Pachter explained that publishers who did block used games would be leaving themselves open to lose customers to competitors who allowed second-hand sales and trades. Instead, he expects that publishers will lock used game trades for a certain period of time near launch.
"We continue to believe that the currency generated from used game trade-ins is beneficial for the publishers, as it provides currency available for new game purchases. However, many believe that used games sold in proximity to a new game's release cannibalizes sales of the new title, so we think that some publishers may limit used game trade-ins for a specified period of time following the game's launch," he said. "We expect used gaming to continue to be widespread, to the benefit of GameStop."
The analysts believe the announcement was a mixed bag for GameStop. While a possible block on used games would affect the company, the revelation that all titles would be available for digital distribution on launch day could be a blow to the retail giant's new sales.
"Overall, the announcements were mixed for GameStop, alleviating some concerns over used game restrictions, but raising others around publisher discretion over game access," said Sebastian. "At first glance, we would not be surprised if publishers use the opportunity to ask for a revenue share, although we see it as unlikely that GameStop would agree to any meaningful fees given business model constraints and outsized market share."
"We note that the model of simultaneous availability of a game on a disc and digitally is not new and has been offered for many games in recent years. In fact, we expect full game downloads to represent potentially as much as 20 to 25 percent of new game software sales (up from less than 5 percent today) in the upcoming console cycle," said Sterne Agee analyst Arvind Bhatia.
"Games will be made available via digital distribution through Xbox Live on the day of release of the packaged product," said Pachter. "We believe that this disclosure has the greatest potential to negatively impact GameStop's business, as GameStop is unlikely to participate directly in these digital sales; however, we believe it is in the best interests of Microsoft and the publishers to integrate GameStop's PowerUp Rewards currency into digital transactions in some manner."
Pachter theorizes that Microsoft could either allow digital game sales from its DLC kiosks in-store, or integrate GameStop's PowerUp rewards with Xbox Live.
"In the first scenario, GameStop's DLC kiosks could be used by Microsoft and the publishers to garner significant interest in upcoming and already available titles, maximizing pre-orders and in-store sales. In the second scenario, the amount of currency available to make purchases on Xbox Live would increase dramatically, and all parties would benefit from increased online spending," he added.

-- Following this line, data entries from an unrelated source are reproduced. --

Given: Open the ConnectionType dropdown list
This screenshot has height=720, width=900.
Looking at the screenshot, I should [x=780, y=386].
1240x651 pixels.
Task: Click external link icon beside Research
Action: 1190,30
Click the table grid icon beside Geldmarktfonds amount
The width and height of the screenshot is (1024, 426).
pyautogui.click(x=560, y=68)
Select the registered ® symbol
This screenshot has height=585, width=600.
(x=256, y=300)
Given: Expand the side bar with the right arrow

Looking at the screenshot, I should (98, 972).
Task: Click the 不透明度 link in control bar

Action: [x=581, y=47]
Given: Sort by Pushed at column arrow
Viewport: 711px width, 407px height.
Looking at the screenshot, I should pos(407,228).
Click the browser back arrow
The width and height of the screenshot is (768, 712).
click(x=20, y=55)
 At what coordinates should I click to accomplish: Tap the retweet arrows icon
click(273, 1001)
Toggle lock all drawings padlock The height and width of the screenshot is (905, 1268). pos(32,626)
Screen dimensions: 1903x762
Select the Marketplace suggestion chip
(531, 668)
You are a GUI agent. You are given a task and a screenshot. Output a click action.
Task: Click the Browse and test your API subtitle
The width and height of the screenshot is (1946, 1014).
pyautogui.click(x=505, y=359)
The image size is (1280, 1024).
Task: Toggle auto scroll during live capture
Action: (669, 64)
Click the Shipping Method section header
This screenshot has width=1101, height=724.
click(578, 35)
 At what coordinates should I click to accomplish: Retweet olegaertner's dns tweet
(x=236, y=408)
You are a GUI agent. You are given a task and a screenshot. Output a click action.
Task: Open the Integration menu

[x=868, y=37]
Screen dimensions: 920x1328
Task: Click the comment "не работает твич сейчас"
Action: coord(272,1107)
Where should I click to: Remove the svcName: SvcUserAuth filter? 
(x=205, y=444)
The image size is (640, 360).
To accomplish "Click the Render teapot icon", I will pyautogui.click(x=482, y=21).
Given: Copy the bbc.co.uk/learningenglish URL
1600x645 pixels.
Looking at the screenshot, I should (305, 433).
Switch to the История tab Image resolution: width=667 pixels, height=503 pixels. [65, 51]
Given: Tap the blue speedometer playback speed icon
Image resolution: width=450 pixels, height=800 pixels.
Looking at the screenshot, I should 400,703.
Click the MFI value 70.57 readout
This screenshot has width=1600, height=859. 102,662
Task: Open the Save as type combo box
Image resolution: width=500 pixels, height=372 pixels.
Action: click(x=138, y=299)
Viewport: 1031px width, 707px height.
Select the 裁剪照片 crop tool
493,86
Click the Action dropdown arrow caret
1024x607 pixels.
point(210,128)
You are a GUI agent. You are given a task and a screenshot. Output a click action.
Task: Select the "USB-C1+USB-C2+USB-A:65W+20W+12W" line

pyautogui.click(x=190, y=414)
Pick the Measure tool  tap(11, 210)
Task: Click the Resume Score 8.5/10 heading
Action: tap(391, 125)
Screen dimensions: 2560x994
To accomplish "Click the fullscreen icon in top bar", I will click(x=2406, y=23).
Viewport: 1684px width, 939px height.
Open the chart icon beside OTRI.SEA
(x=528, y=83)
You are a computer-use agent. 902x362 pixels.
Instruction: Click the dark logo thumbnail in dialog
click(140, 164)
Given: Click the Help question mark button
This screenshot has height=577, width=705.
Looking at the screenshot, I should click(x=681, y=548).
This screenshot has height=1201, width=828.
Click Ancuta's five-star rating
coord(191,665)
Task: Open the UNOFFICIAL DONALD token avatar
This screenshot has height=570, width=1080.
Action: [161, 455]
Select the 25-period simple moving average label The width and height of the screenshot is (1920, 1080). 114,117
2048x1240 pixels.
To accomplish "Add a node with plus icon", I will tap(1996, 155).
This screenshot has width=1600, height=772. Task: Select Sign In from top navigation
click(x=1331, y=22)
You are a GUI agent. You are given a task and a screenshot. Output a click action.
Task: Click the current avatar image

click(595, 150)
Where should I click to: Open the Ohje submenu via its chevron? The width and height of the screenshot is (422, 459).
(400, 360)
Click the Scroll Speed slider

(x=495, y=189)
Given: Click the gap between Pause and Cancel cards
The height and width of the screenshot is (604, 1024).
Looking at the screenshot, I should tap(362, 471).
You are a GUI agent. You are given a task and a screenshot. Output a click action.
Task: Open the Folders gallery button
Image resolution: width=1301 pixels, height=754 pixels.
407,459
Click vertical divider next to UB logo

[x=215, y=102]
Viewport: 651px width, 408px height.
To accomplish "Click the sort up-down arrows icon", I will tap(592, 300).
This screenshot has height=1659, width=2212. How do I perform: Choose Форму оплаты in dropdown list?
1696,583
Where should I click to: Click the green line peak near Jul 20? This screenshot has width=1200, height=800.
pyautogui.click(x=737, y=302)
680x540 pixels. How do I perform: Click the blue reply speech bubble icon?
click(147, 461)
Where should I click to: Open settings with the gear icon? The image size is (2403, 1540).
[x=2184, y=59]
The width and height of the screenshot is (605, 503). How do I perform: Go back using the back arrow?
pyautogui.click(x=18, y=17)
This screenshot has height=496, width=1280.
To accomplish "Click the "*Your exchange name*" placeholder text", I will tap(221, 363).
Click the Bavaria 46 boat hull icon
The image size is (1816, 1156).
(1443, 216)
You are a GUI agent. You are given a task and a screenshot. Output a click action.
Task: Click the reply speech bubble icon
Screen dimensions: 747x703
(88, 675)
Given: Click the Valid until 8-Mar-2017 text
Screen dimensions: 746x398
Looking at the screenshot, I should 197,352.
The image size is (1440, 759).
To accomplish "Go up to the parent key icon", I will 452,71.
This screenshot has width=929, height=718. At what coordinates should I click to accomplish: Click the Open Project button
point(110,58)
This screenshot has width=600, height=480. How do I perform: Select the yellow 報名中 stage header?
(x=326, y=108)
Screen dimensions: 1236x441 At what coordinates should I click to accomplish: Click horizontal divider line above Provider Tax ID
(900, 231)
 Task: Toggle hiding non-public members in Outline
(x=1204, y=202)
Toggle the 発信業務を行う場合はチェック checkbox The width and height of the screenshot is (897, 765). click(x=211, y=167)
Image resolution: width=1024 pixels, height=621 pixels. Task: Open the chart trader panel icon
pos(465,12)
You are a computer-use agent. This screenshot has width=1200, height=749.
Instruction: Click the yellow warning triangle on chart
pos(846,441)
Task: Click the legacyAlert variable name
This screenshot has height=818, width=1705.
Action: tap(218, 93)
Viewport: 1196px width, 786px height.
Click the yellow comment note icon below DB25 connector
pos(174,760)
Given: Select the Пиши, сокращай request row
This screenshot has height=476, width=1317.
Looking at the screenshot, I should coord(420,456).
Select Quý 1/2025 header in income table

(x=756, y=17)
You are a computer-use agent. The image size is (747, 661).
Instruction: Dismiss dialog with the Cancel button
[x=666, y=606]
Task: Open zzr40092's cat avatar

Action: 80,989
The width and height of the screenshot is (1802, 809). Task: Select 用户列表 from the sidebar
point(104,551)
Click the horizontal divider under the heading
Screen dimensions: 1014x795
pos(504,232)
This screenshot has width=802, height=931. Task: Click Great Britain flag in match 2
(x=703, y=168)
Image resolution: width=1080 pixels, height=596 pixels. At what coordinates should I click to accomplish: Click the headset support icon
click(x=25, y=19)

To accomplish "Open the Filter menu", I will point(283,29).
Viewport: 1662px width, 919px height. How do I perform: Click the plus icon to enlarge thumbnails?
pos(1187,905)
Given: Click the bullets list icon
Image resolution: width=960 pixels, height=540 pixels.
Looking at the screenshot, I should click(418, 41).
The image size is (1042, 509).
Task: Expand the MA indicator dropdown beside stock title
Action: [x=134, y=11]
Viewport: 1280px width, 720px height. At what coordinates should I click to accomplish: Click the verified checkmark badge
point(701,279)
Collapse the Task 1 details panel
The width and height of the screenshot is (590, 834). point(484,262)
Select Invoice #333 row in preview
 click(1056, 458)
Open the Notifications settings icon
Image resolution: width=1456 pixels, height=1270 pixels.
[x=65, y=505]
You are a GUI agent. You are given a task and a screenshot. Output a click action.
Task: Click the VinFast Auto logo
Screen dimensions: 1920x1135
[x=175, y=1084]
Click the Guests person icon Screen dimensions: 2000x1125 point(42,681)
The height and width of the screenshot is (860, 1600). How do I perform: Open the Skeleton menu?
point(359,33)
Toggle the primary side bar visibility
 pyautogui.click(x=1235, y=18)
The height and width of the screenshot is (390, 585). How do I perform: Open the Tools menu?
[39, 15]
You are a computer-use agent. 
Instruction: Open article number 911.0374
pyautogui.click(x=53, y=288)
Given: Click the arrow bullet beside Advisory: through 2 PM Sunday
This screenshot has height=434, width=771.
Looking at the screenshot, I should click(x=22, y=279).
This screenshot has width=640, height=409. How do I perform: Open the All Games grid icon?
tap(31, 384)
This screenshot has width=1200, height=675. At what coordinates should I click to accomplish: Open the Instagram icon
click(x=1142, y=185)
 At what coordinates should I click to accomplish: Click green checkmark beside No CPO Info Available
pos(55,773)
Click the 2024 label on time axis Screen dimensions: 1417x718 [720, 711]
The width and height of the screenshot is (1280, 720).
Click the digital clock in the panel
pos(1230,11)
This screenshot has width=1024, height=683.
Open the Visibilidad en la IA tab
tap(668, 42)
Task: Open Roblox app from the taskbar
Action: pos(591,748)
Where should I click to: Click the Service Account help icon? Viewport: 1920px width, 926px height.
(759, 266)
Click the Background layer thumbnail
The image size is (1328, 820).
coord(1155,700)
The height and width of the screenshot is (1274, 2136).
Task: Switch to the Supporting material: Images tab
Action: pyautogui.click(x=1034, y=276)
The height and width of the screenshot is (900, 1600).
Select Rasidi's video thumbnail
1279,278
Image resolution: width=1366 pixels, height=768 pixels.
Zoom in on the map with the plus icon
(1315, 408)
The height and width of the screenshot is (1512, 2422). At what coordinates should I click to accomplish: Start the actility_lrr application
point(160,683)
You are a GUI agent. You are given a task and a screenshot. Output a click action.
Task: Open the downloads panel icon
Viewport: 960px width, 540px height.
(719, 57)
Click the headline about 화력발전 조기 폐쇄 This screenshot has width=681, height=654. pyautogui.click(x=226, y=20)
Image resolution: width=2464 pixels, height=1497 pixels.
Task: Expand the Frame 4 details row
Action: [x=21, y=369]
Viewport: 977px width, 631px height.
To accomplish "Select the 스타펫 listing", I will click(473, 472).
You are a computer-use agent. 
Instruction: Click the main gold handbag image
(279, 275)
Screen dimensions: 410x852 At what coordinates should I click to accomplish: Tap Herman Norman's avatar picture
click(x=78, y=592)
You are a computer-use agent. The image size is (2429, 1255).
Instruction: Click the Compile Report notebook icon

Pachter believes GameStop stock will outperform and has forecasted a 12-month price target of $49 per share. Sebastian also gave GameStop an 'outperform' rating, but offered up a more conservative price target of $38. Bhatia attached a 'buy' rating to GameStop, with a price target of $46. The company's stock is $37.14 as of this writing.
"While the company's long-term position remains under scrutiny given the inevitable shift of media consumption online, we believe the company should benefit from a high-quality lineup of core game coinciding with the next-generation console cycle, and potential positive comp store sales in late 2013," Sebastian said.